I have been heartened in the last few days and weeks as I follow the Big Data press and blogs. There is a noticeable shift from talking about technology to discussing the understanding and value the technology can bring. Of course, technology is still important – it provides the automation and the scale that allows the data scientists to do their work of understanding and extracting value. But it’s the data scientists and their expertise that bring the real alchemy in this equation.
Case in point: Last week Steve Lohr wrote an article for the New York Times titled “Sure, Big Data is great but so is Intuition”. He points out that models are just simplifications, and you need to balance the trade-off between the appropriate degree of simplification and the limitations of use given those simplifications. His worry is that models are too simple and thus lead to simplistic conclusions. I share that worry.

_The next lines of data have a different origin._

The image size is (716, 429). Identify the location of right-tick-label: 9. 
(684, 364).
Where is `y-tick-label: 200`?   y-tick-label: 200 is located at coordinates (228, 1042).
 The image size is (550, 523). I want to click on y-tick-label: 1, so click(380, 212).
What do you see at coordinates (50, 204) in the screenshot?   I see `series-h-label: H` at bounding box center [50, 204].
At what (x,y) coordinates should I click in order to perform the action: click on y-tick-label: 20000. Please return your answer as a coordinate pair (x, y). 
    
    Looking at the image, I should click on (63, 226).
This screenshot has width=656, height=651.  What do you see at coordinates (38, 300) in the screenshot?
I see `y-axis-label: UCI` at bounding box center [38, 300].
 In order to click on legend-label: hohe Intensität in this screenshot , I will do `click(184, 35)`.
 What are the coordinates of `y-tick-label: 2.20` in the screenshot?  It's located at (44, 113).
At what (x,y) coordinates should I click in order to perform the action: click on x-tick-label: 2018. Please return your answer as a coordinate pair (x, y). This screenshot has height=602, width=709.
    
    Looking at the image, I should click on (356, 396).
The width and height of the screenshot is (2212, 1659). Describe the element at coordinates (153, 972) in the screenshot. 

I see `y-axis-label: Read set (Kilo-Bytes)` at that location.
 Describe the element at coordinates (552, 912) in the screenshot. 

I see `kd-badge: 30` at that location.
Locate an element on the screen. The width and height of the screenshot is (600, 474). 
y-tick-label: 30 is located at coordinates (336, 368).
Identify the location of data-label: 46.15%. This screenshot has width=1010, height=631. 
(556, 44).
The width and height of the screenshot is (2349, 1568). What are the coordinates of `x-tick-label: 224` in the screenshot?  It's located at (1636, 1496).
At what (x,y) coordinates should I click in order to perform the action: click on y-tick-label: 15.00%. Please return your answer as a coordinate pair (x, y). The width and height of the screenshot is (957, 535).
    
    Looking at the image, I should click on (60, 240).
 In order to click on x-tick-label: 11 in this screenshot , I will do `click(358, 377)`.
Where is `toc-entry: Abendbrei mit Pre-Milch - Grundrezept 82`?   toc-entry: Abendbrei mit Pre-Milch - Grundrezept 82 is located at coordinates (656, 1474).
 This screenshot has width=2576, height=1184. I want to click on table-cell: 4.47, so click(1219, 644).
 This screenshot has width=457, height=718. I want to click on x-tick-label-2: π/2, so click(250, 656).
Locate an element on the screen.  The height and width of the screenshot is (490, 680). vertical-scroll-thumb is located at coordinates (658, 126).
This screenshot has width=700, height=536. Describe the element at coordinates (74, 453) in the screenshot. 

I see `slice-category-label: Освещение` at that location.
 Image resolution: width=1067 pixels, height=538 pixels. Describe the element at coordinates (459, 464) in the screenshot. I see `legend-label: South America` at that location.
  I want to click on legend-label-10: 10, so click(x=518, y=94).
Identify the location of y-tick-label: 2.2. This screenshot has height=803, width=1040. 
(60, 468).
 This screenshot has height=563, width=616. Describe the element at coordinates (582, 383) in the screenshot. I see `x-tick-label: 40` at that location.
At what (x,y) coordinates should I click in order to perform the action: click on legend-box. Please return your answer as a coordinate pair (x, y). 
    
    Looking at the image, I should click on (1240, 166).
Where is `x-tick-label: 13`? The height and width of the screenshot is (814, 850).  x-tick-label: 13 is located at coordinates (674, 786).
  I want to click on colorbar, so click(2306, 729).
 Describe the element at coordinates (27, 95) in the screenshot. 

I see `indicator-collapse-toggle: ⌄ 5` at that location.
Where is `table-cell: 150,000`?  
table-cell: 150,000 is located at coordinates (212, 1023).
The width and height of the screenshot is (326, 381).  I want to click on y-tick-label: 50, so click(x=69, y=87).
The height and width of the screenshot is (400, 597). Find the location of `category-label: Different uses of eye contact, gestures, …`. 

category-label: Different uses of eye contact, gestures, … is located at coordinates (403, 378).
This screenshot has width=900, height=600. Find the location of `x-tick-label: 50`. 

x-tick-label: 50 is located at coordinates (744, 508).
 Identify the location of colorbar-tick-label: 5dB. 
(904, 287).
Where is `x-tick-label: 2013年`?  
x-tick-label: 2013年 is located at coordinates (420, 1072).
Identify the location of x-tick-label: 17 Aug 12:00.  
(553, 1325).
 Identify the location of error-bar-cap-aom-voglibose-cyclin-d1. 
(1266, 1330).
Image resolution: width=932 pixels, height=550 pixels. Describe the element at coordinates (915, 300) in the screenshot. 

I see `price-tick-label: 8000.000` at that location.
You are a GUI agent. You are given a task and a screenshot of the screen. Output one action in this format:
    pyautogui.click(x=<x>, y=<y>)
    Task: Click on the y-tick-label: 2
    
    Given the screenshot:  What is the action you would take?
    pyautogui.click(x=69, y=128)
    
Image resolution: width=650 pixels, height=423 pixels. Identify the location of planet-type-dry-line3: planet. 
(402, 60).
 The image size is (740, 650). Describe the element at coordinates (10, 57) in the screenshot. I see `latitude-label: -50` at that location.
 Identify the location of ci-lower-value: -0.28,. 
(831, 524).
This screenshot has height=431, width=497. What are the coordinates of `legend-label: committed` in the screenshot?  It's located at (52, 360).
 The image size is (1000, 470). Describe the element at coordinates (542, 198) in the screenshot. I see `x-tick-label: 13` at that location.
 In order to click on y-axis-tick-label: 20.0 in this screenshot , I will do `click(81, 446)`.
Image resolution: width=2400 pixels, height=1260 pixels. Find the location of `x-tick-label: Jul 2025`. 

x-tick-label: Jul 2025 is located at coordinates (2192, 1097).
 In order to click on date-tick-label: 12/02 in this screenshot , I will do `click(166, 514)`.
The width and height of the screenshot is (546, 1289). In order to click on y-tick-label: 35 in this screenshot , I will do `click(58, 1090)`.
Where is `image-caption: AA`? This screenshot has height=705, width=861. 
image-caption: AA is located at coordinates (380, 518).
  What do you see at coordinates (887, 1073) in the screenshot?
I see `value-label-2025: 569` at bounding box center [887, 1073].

Managing simplification is the basis of sound statistical methodology. (I use the term statistical loosely, without meaning to imply only what the purists describe as statistical method actually matters.) Technologies don’t teach sound methods. I was reminded of that just today as we were reviewing results based on some pretty sophisticated methods that allow us to apply ensemble models with various boosting parameters in the operationally important part of the score range. Something didn’t make sense and it then became clear that some of the included variables were really surrogates for the performance variable. Ignorance of the issue would lead you to believe you have a good model, but it will work poorly in practice and lead to bad decisions.
Call it intuition or domain experience or good old-fashioned training. While it doesn’t carry a buzzy name like Big Data, the human factor continues to be the most important component in turning data into value.